The warm-humid environment of your ear canal also accelerates the risk of bacteria growth. If the water is still trapped after 2 to 3 days or if you show signs of infection, you should call your doctor as soon as possible

Specific ear drops for water removal can protect the pH value of the ear and help avoid possible inflammation deriving from contact with water.

If the water gets stuck in your ear and the muffled ear sensation remains after a couple of days, it is likely that a plug of wax has formed inside the ear. This earwax buildup may be treated with ear drops or sprays formulated to soften and drain the buildup. Always seek the advice of a healthcare professional before using ear drops to ensure you’re using the best option for removing water from your ear.

Vertigo and dizziness can be caused by cold water entering the ears, leading to reflex activity in the semicircular canals in the internal ear or labyrinth.

Because your ear, nose and throat are interconnected, using sinus rinses or neti pots can sometimes cause water to get stuck in your ears. If this happens, try one of the self-care tips mentioned above to drain the water from your ear or book an appointment with a hearing care specialist.

If your left ear sounds like it has water in it, it could be due to fluid trapped from swimming or bathing, earwax buildup, or a middle ear infection.
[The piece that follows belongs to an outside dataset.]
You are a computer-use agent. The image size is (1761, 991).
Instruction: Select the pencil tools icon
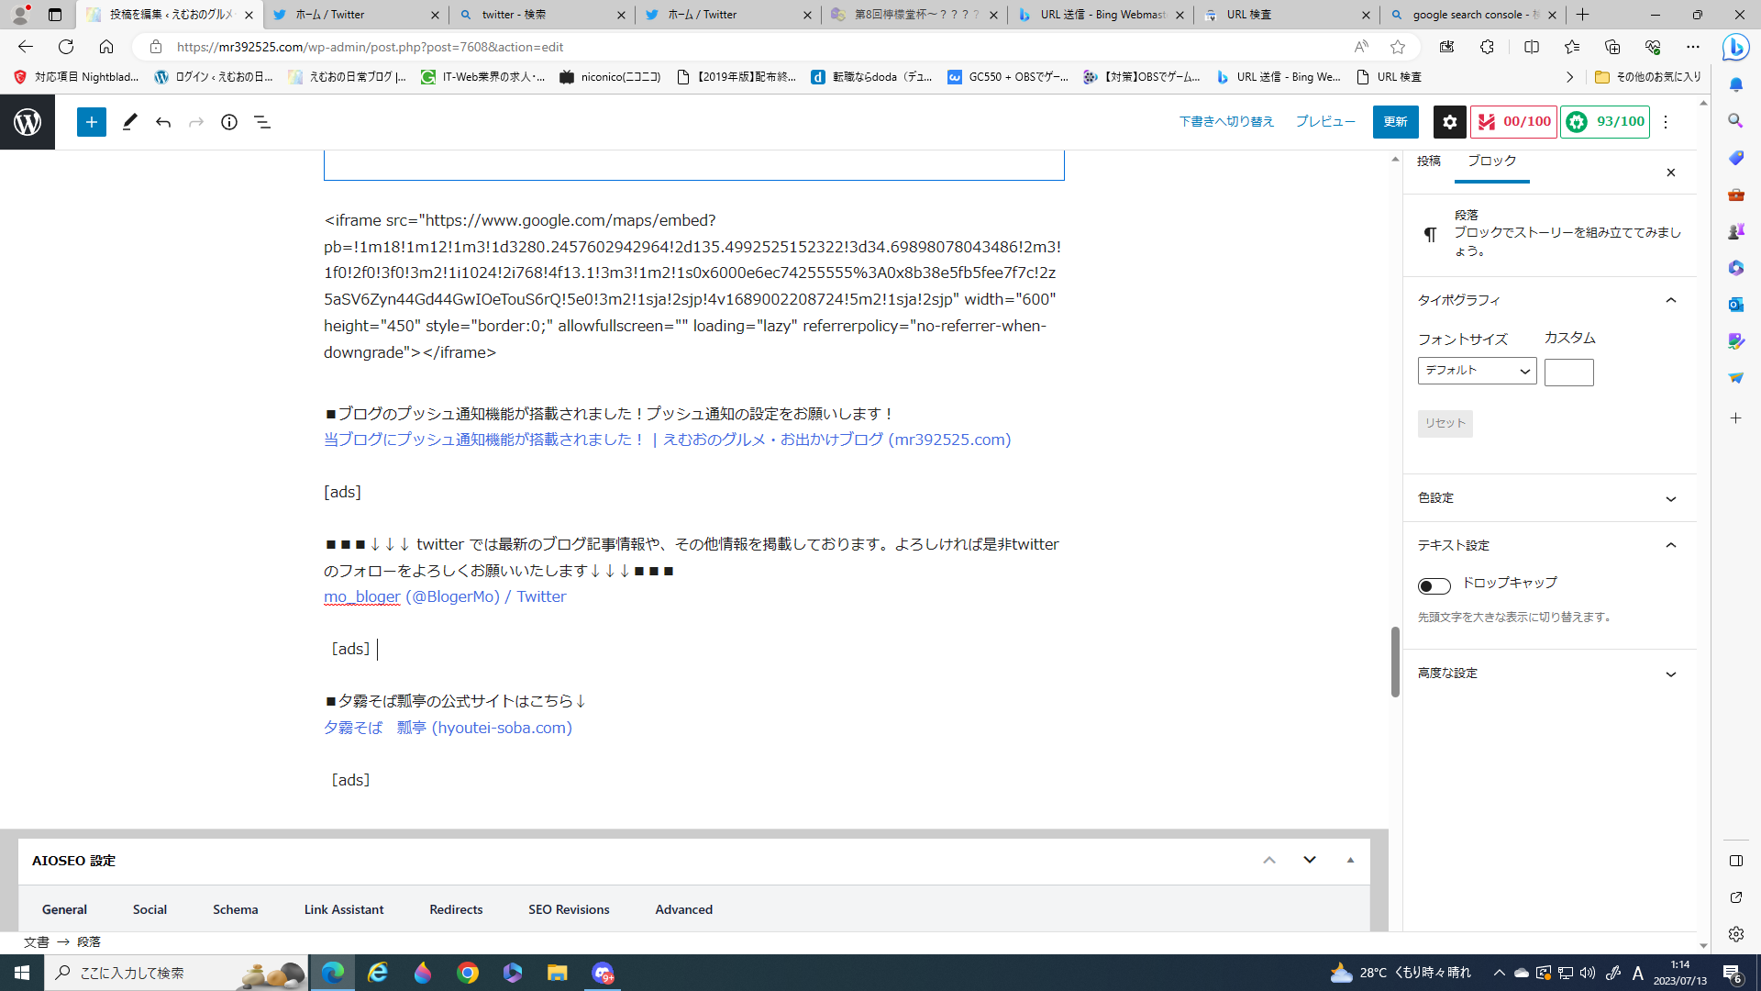click(x=129, y=122)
Try tilting your head to help drain any trapped water. If the sensation persists, consider seeing a doctor for a proper diagnosis and treatment.

Yes, water trapped in the ear can cause an infection, commonly known as swimmer's ear (otitis externa). This happens because the moisture creates an ideal environment for bacteria or fungi to grow.

Symptoms include itchiness, redness, and discomfort or pain, especially when touching or pulling on the earlobe. If you suspect an infection, it's important to see a doctor for proper treatment.